Tile accelerated display list rendering.

Minimizing unnecessary data calculation and transfer is the point of efficient design. The difference between PowerVR and other approaches is that PowerVR starts from the assumption that it can be completely efficient while other designs assume that they won't be and just do their best from there.

PowerVR attempts to collect the whole scene into display lists for evaluation of just the visible geometry while employing a robust tile accelerator to divide it into a large number of internally manageable, small tiles of screen. The use of display lists gives knowledge of the scene's composition to the processor and therefore the ability to determine just the visible parts, resulting in a pixel fillrate that's unconditionally effective. The use of small tiles saves chip space by not requiring a high amount of costly embedded memory while still keeping processing on-chip and independent from the frame buffer to enable unconditionally precise internal color blending, depth sorting, volume/stencil buffering, MRTs, etc. In order to simultaneously accomplish these separate vertex and pixel goals, the processing units must be structured to be highly parallel and independent so that they can work quickly on separate frames and not get stalled by waiting for each other (similar in effect to unified pipelines). PowerVR processors as a whole then become modular and therefore very scalable and also very fast in fillrate for operations which work from this parallel structure, like visible surface determination (HSR) for opaque overdraw and like volumes/stencils for stencil performance.

Between the advantages of rendering with on-chip bandwidth and of knowing the scene's composition, anti-aliasing, via both supersampling or multisampling, can be sampled directly from the tiles to the render buffer without extra external space or bandwidth requirements. Indeed, MBX boasts FSAA4FREE (4xAA).
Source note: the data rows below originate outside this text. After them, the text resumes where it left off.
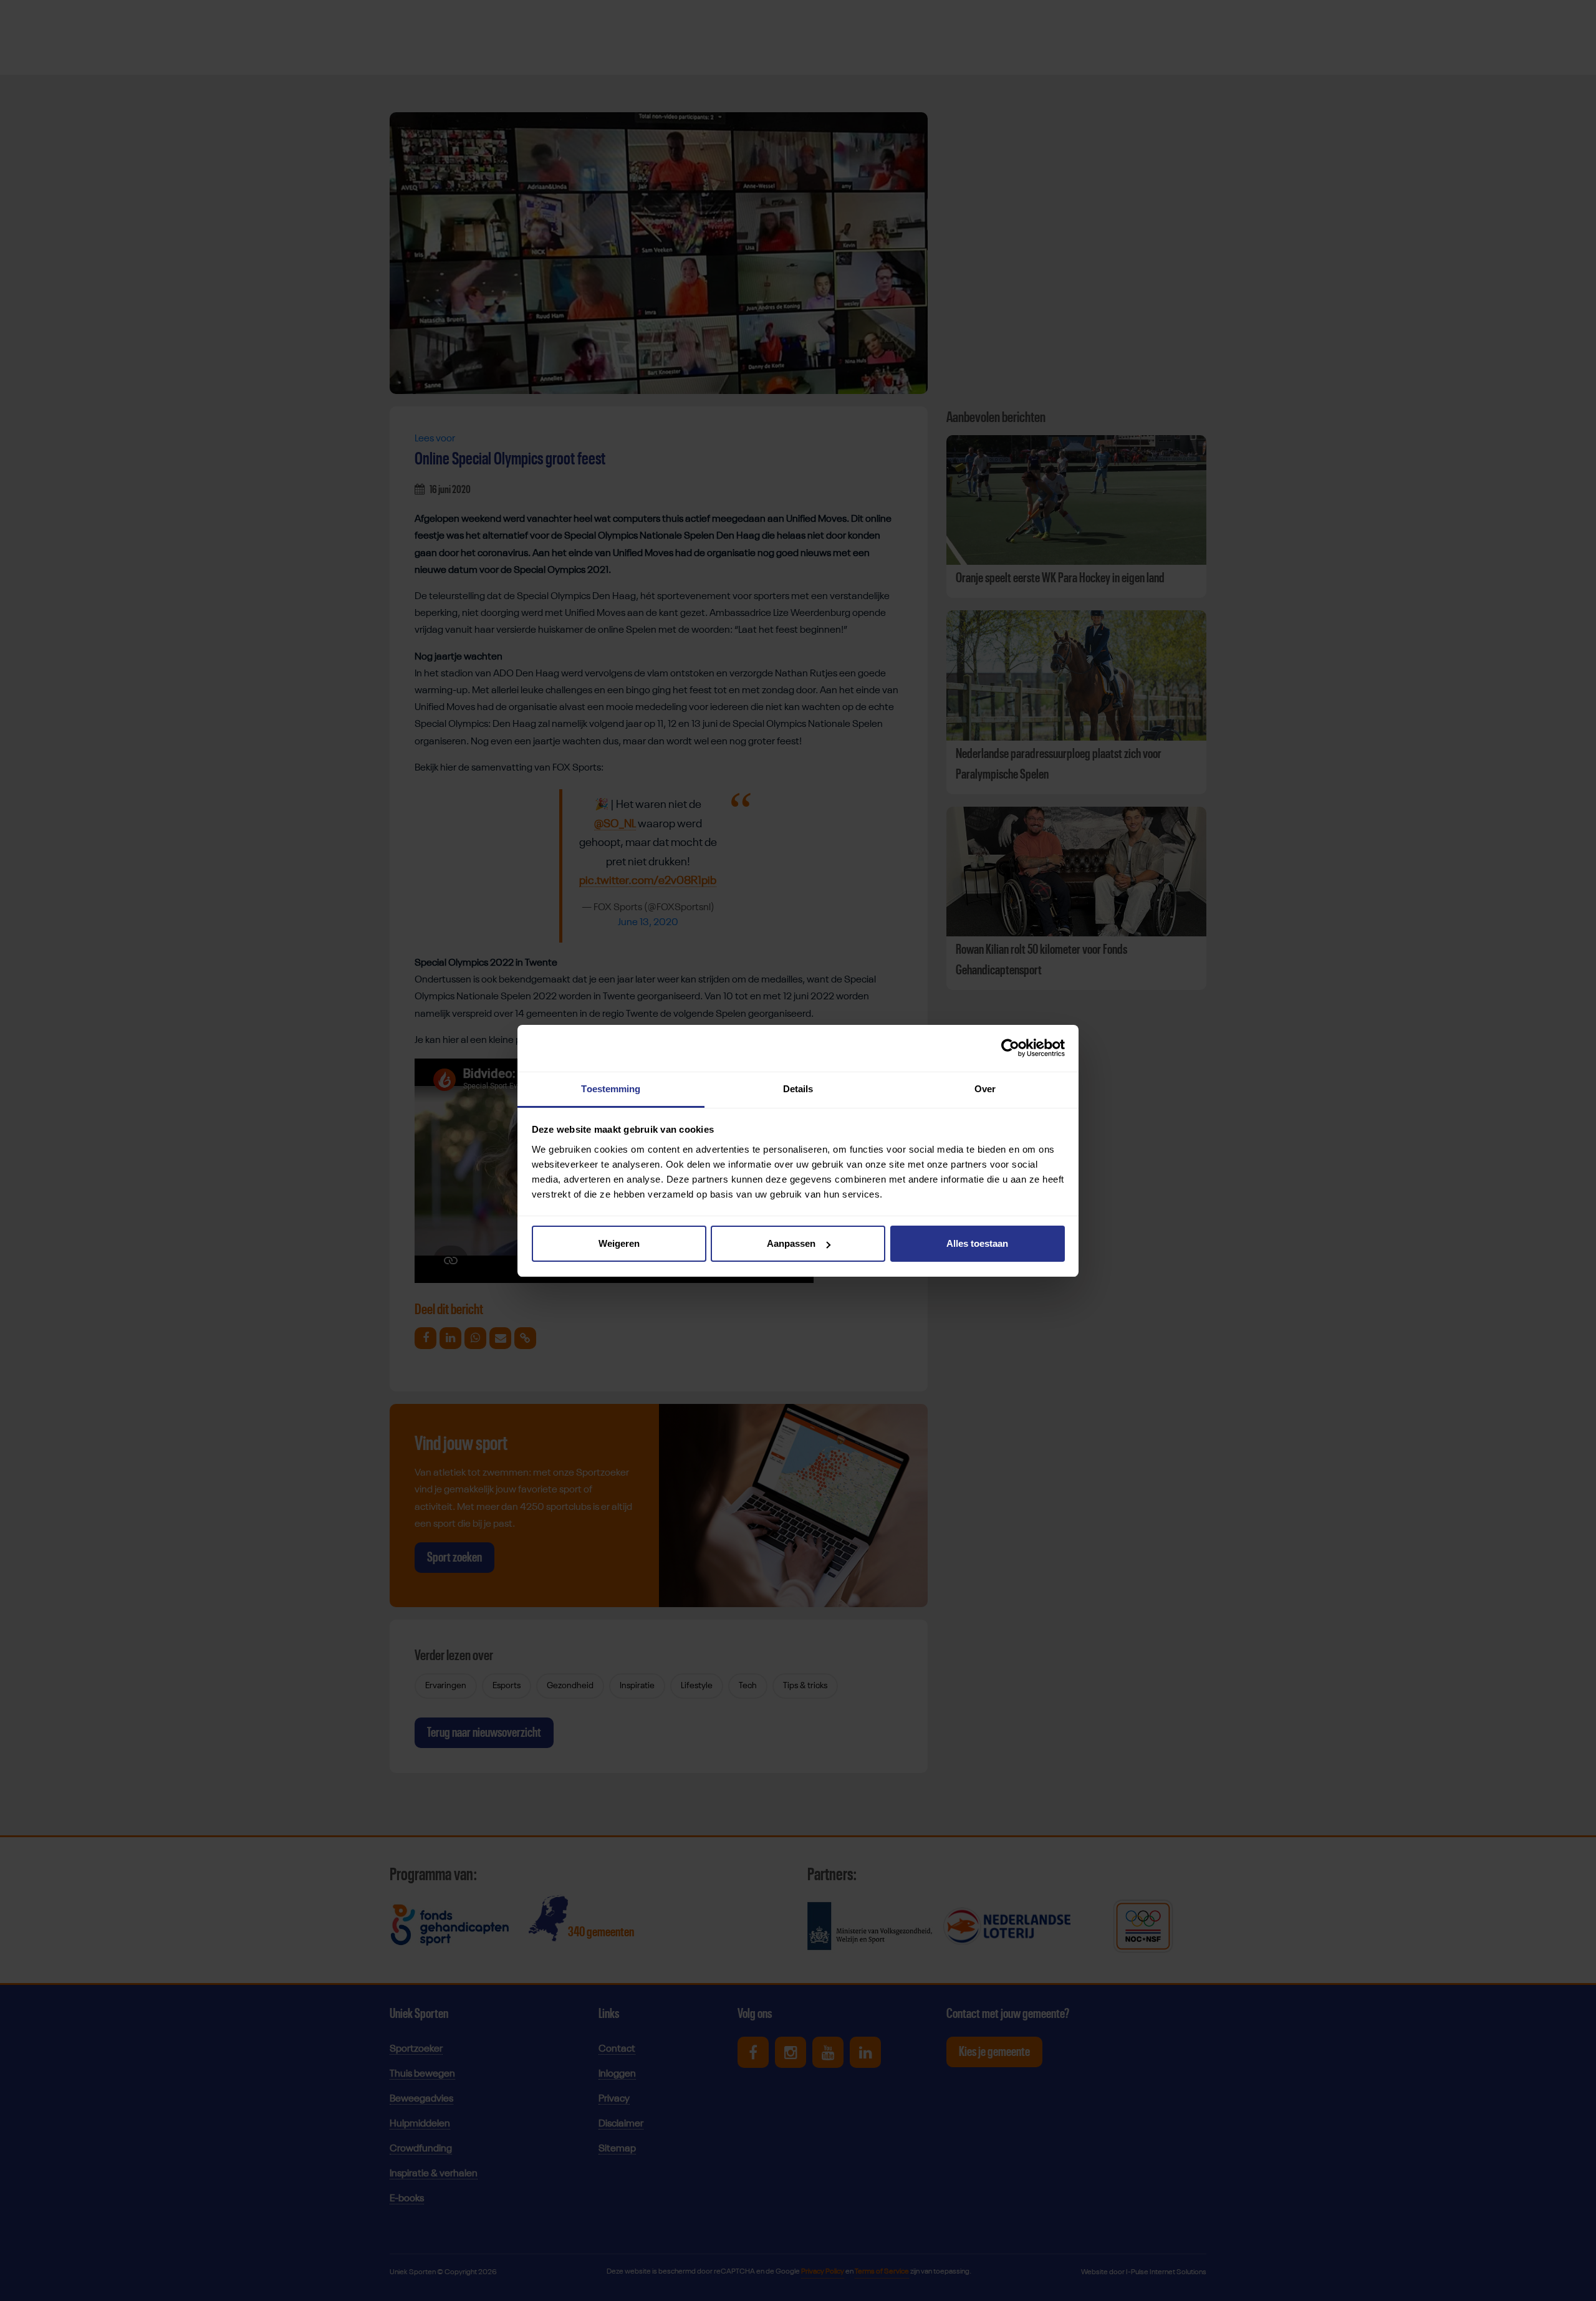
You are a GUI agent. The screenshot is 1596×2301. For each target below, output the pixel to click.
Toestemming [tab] (610, 1088)
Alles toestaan (977, 1243)
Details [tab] (798, 1088)
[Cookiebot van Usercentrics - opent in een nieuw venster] (1010, 1048)
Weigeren (619, 1243)
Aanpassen (791, 1243)
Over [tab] (985, 1088)
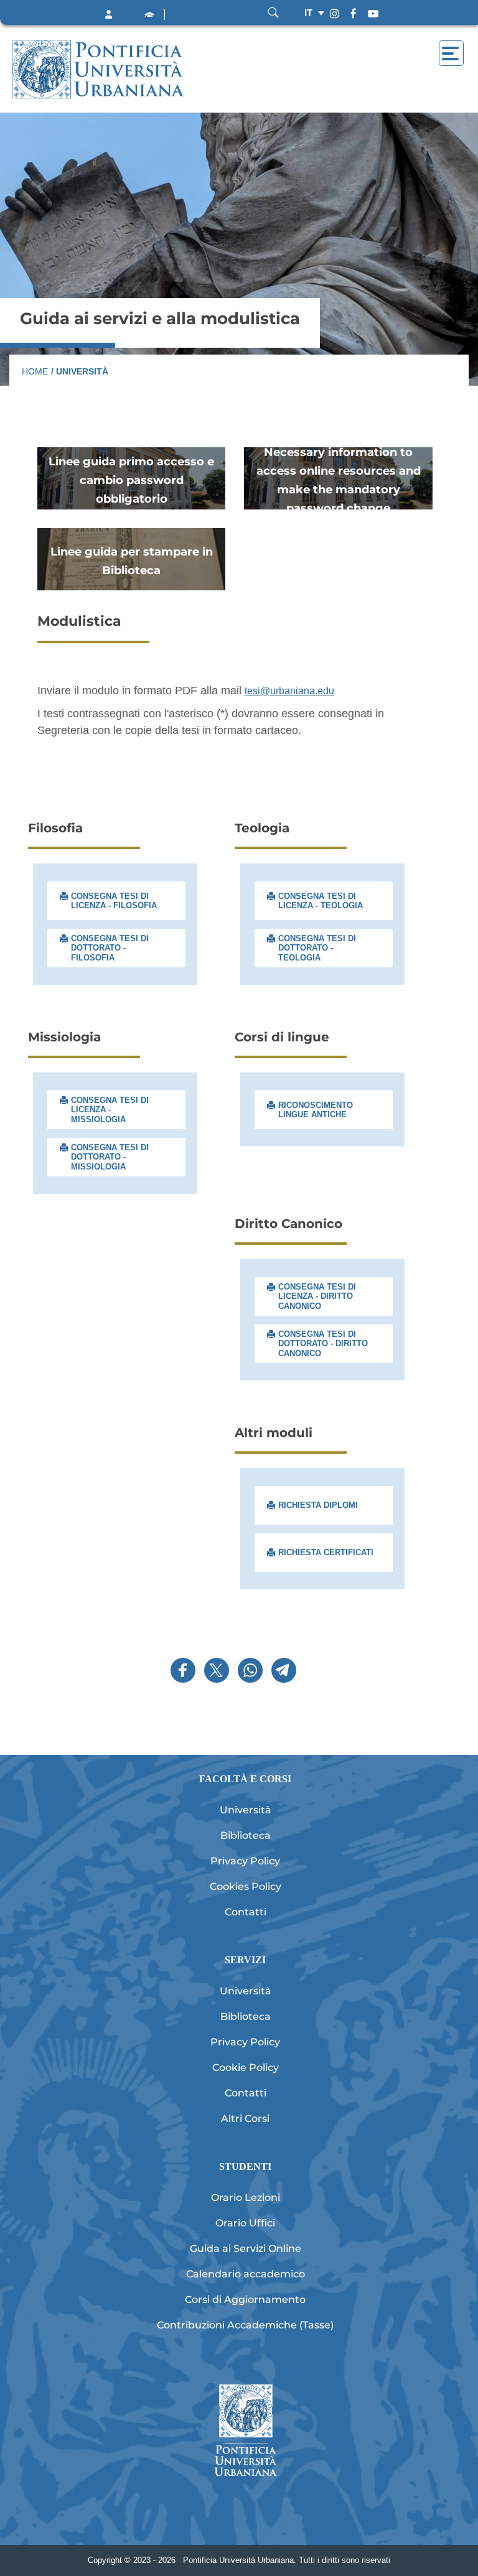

Now, the N-Gage2 images might actually have promosampled FSAA, but an FSAA advantage for tile accelerated display list renderers is very real.

With mobile phone sales in the hundreds of millions of units each year, the amount of production and marketing that could be necessary to capture share in the PC space has been viewed as too risky for its market size by semiconductor companies not already established there. The established companies have expressed reservation with regards to tile accelerated display list rendering over issues of compatibility and its ability to deal with extreme rendering scenarios, but the approach is different in no fundamental ways and can render in immediate mode, while still retaining a degree of advantage in efficiency, if scene conditions became too extreme and the ideal deferment was impractical.
 
The full package with PDA/PocketPC and gaming functions would be something like Samsung's SPH-M7000 phone, but it is a Korean model.